Это являлось не единственной уступкой восточноевропейским рабочим, на которые оказался вынужден пойти режим. Во многих регионах предшествующие социалистические культуры Придавали рабочим уверенность при сопротивлении коммунистам; в ГДР, например, старые рабочие социал-демократы писали больше всего жалоб{763}. В некоторых случаях идеал создания «нового социалистического человека», полного веры в коммунистическую идеологию, был более или менее забыт. Польский социолог Анна Свида-Зимба заметила, что пока рабочие трудились, допускалась идеологическая некорректность: «При контактах с рабочими я была поражена свободой их самовыражения, их агрессивным отношением к вышестоящим чиновникам и системе того времени, что иногда очень остро выражалось на общественных собраниях… Дело было не в индивидуальной храбрости в том обществе, а в правящей идеологии, а также общественной практике сталинской системы». В отличие от интеллигенции, которая должна была придерживаться партийной линии, «обязанностью рабочих был сам труд, реализация шестилетнего плана. Взгляды и мнения можно было выражать безнаказанно, но малейший знак реального отказа от работы мог быть урегулирован совершенно по-разному…»{764}

В то время как восточноевропейские коммунистические режимы имели дело с промышленной рабочей силой, существовавшей ранее, и должны были идти на компромисс с рабочими, китайские коммунисты занимали более жесткую позицию. В 1949 году промышленное производство велось здесь в основном на базе мелких мастерских. Сами коммунисты создали крупную промышленность — то же, чего СССР добился в 1930-е годы, — и их крупные заводы и фабрики были построены по примеру заводов, описанных в советских учебниках. Это помогло режиму направлять рабочую силу. Более того, разрыв между сельской и городской экономикой был даже больше, чем в Восточной Европе и СССР, но в экономике Китая имелся большой излишек рабочей силы. Тем не менее режим не мог обеспечить всех желающих трудом на производстве, но тем, кому удавалось найти выгодное место с относительно высоким заработком, быстро поднимались на вершину трудовой иерархии. Под ними находилась группа менее привилегированных и защищенных рабочих мелких заводов, в то время как на самом дне была масса крестьян, которые после 1955 года оказались основательно привязаны к земле. Осознавая свое преимущество, городской рабочий класс стал более восприимчив к интенсивной партийной пропаганде.

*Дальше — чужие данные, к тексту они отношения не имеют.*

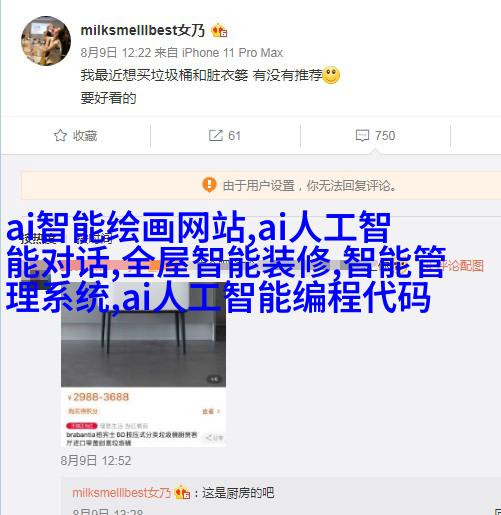The width and height of the screenshot is (501, 515).
Task: Open milksmelllbest女乃 profile from post header
Action: (143, 30)
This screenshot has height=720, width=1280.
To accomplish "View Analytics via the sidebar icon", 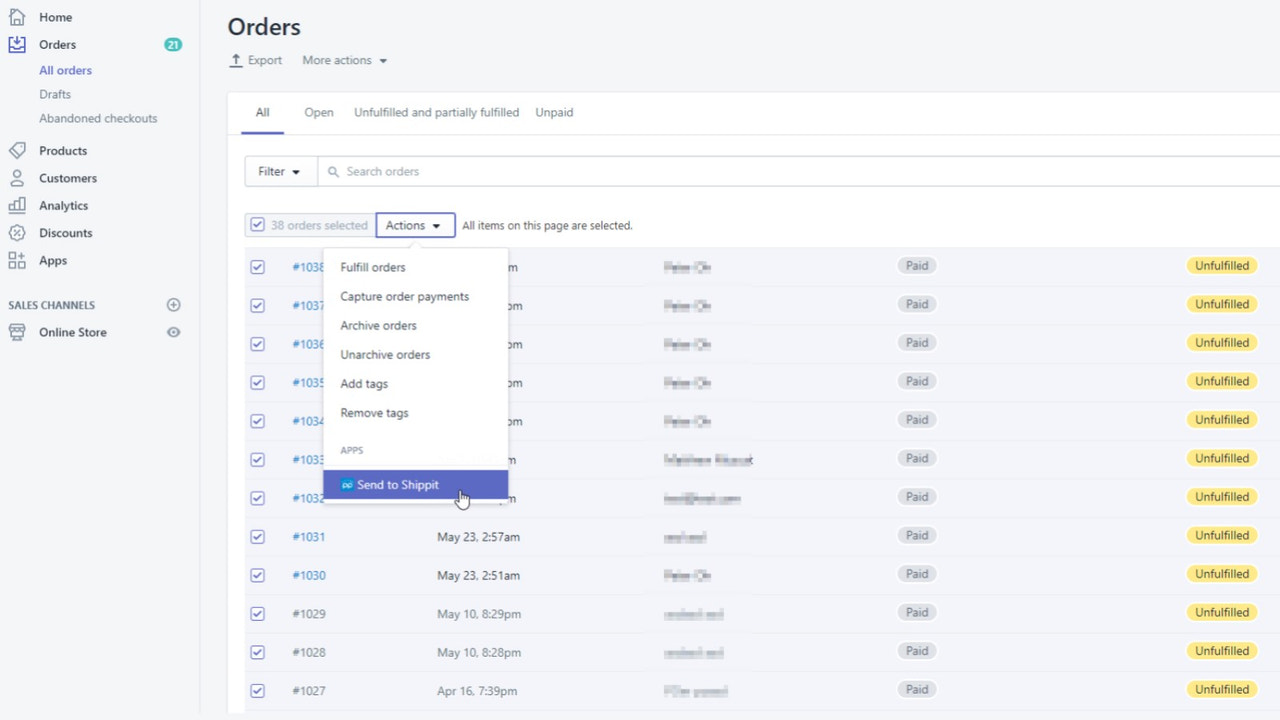I will (x=20, y=206).
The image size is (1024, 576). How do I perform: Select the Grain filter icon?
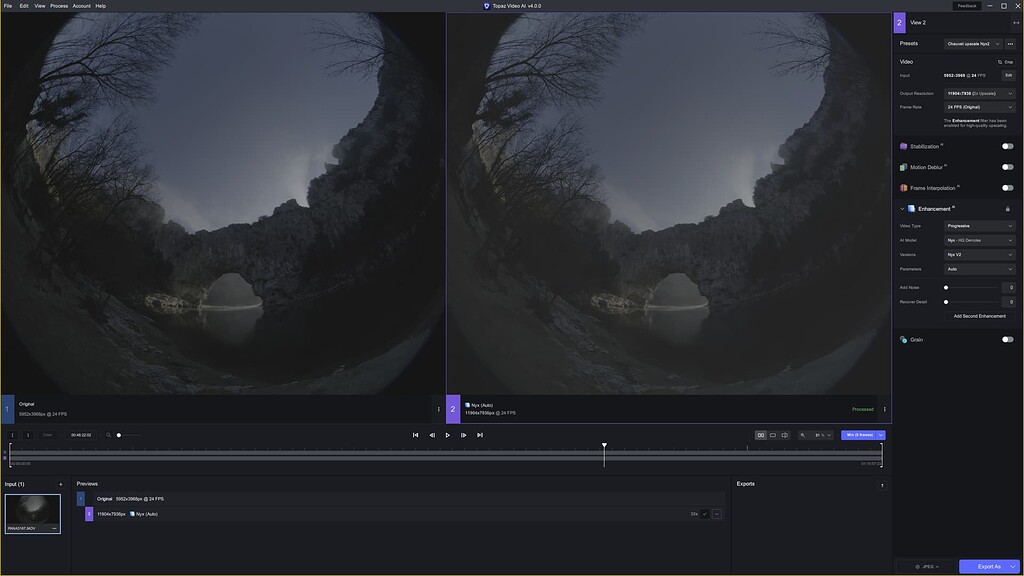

Несмотря на это, многие черты высокого сталинизма не прижились на китайских заводах. Советскую сдельную систему оплаты труда, введенную между 1952 и 1956 годами, было трудно поддерживать в условиях, когда опытных управляющих мало. Это породило вражду среди рабочих, которые привыкли к более эгалитарному режиму войны[555]. Жесткую, восьмиступенчатую схему советского стиля, которая применялась в разных районах Китая, постоянно критиковали за ее произвол. Попытки разделить рабочую силу на восемь ступеней достигли абсурда: управляющие шанхайского универмага пытались определить «уровень умений» продавцов с помощью «теста на вкус вслепую», предполагающего точное определение количества табака; некурящие, естественно, были недовольны{765}. Тем временем власть управляющих разжигала негодование, особенно среди сотрудников бывших частных фирм, где старый «капиталистический» владелец был официально назван новым «социалистическим» управляющим. Недовольства и злость, как порох, наполняли бочку, которая могла взорваться в тот момент, когда Мао начал сомневаться в иерархии так называемой советской модели управления в конце 1950-х годов.

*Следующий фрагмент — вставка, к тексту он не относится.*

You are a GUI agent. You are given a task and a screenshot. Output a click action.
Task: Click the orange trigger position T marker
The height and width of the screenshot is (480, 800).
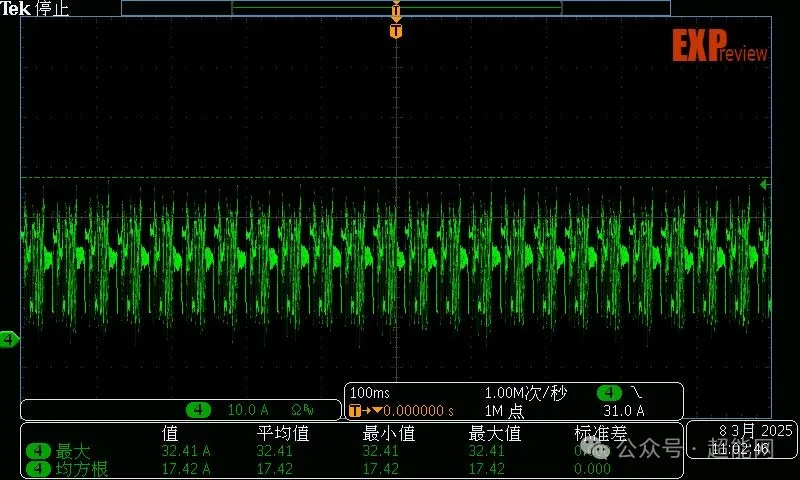[x=396, y=31]
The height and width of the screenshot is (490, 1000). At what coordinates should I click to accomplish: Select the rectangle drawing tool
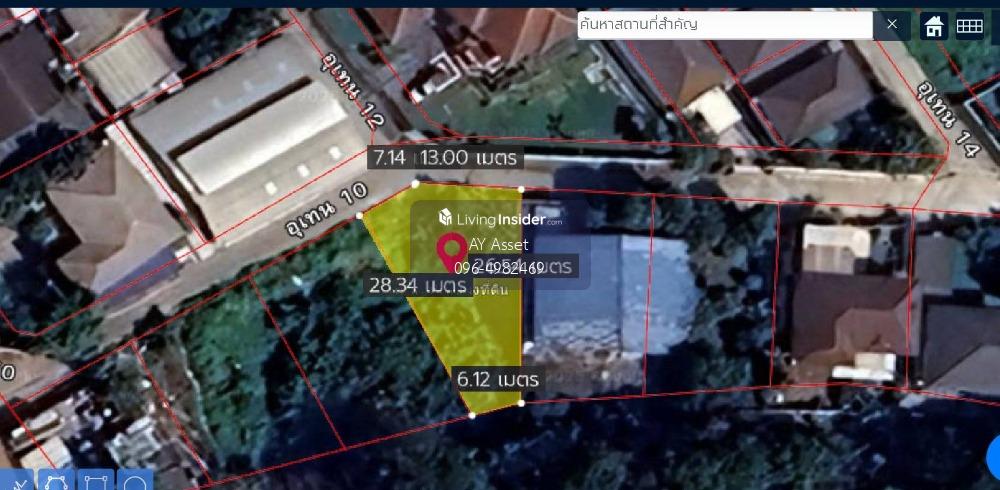(95, 482)
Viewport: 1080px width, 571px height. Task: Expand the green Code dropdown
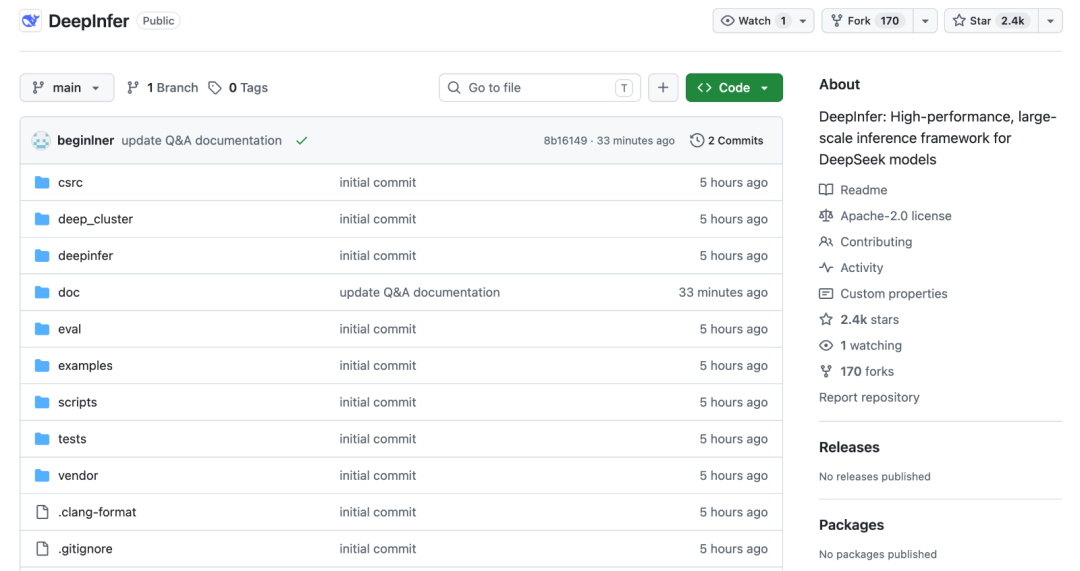tap(734, 87)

Такой кризис начался гораздо раньше в Европе, когда государственные режимы усилили давление на рабочих, в то время как зарплаты понижались. В Венгрии, например, зарплата уменьшилась на 16,6% в период с 1949 по 1953 год. Рабочие стремились выражать свое недовольство косвенно, например, уходя в самоволку, часто меняя работу и задерживая производственный процесс. Но время от времени вспыхивали крупные забастовки, неизбежно влекшие за собой репрессии; 31,6% «политических» заключенных чехословацких тюрем были рабочими{766}. В начале 1950-х годов стало ясно, что попытки коммунистов мобилизовать рабочих в новую трудовую армию зашли в тупик. Если они были настолько безуспешными в своих призывах к предполагаемому рабочему передовому отряду, вряд ли бы «отсталое» крестьянство охотнее поддержало наборы добровольцев, призванных участвовать в новых коммунистических проектах.

VII

В апреле 1952 года китайский путешественник, более скромный, чем Мао или Лю, приехал в Советский Союз. Гэн Чансо, крестьянин из деревни Угун (примерно 120 миль к югу от Пекина), впервые прибыл в Москву, где воодушевленно праздновал 1 Мая на Красной площади, а потом поехал на Украину, где вместе со своей делегацией инспектировал колхозы, включая образцовый колхоз «Октябрьская победа». Гэн и его коллеги-китайцы были потрясены роскошью: вода, электричество, изобилие еды и чистые прочные дома, оборудованные телефоном. Гэн еще сильнее удивился тому, что было источником этого богатства — чудесный трактор, который с легкостью делал то, что крестьяне Угуна не выполнили бы при наличии 150 животных и 150 плугов{767}.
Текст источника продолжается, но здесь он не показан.